While ESPN has often been seen as a major cheerleader for the SEC and its college football dominance lately, every now and then, someone from their crew breaks away from the pack.
Rece Davis, well-known from College GameDay, recently shared his thoughts on the SEC and Big Ten’s new College Football Playoff expansion ideas—and he’s not exactly loving what they’re pitching.
“I’m not a fan of automatic bids for the SEC and Big Ten,” Davis said on the College GameDay Podcast. “Take this year’s 12-team format, for example—if you had to put a fourth SEC team in, it gets pretty murky. There’s no obvious pick.”
Under the current proposal, both the SEC and Big Ten would lock in four automatic playoff spots each season. That would leave just two for the Big 12 and ACC, one for a Group of Five team, and one at-large spot. If that setup had been in place for 2024, teams like Missouri or Ole Miss might’ve made the cut—despite not really proving they belonged.
“If you’re locked into giving a set number of teams from one conference a spot, sure, they might earn it in some form,” Davis explained. “There’s talk of doing matchups like 3 vs. 6 and 4 vs. 5, where the winners get the auto-bid. That could be exciting to watch, no doubt. But the reality is, sometimes the fifth or sixth-best team in a conference just isn’t playoff-worthy. And if they pull off a random upset, they could take the spot from a team that was genuinely better.”

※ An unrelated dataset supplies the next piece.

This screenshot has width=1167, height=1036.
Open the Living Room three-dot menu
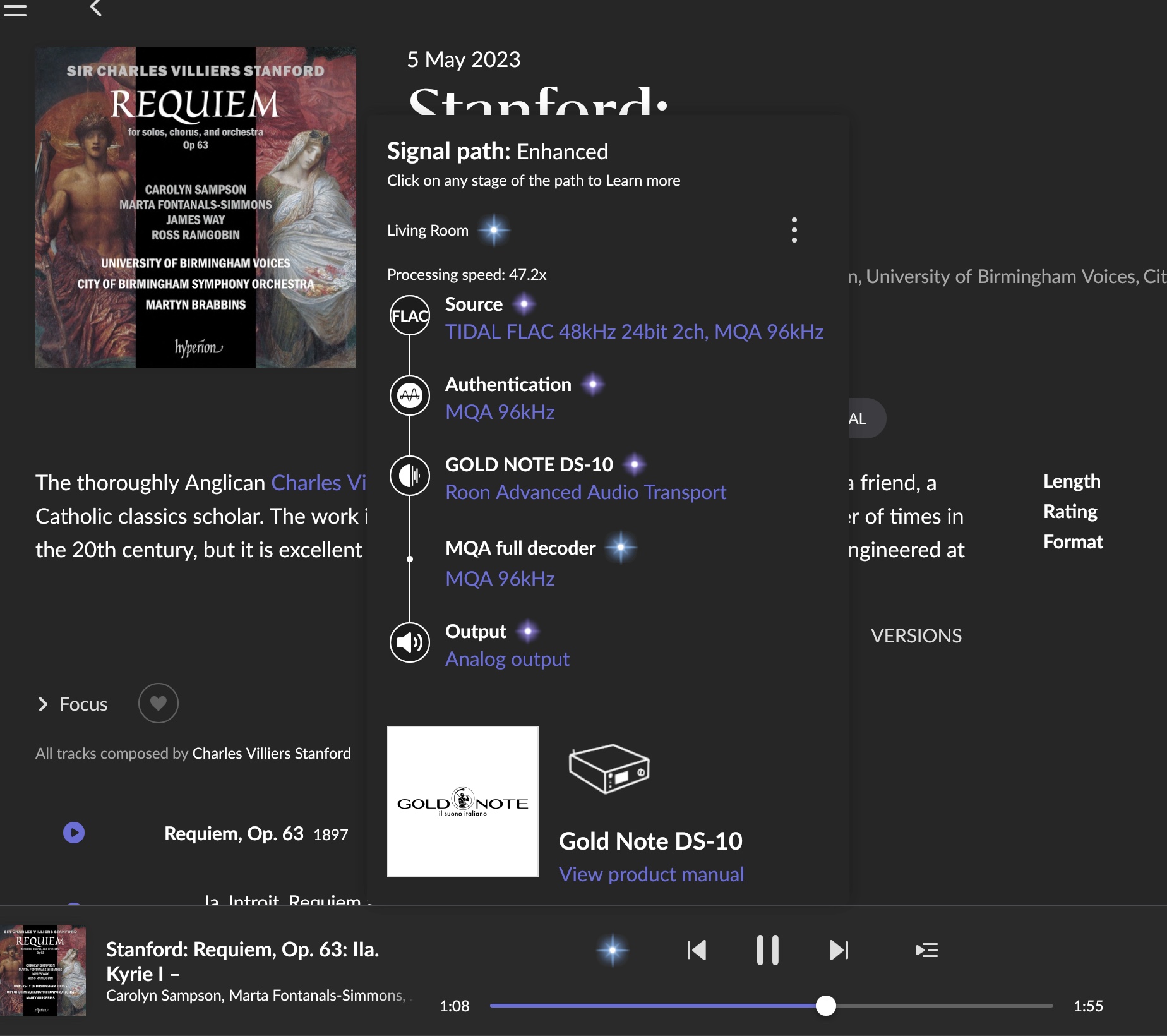click(x=794, y=230)
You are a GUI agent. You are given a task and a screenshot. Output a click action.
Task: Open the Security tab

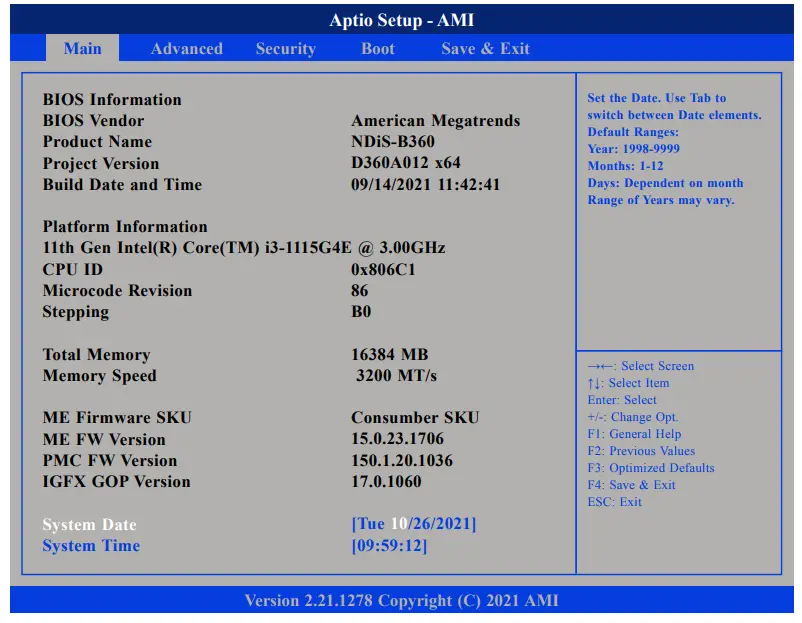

He added, “So yeah, it gets messy. Overall, I’m not crazy about the automatic bid idea. I get that it adds some drama, but I can’t fully back it. Most of the time, those teams are gonna get in anyway based on merit. Forcing it just doesn’t sit right with me—and maybe that’s the traditionalist in me talking.”
At the end of the day, the SEC and Big Ten aren’t slowing down anytime soon. And if there’s one thing that’s clear? Greg Sankey and Tony Petitti aren’t too worried about what people think when it comes to reshaping (or wrecking) college football.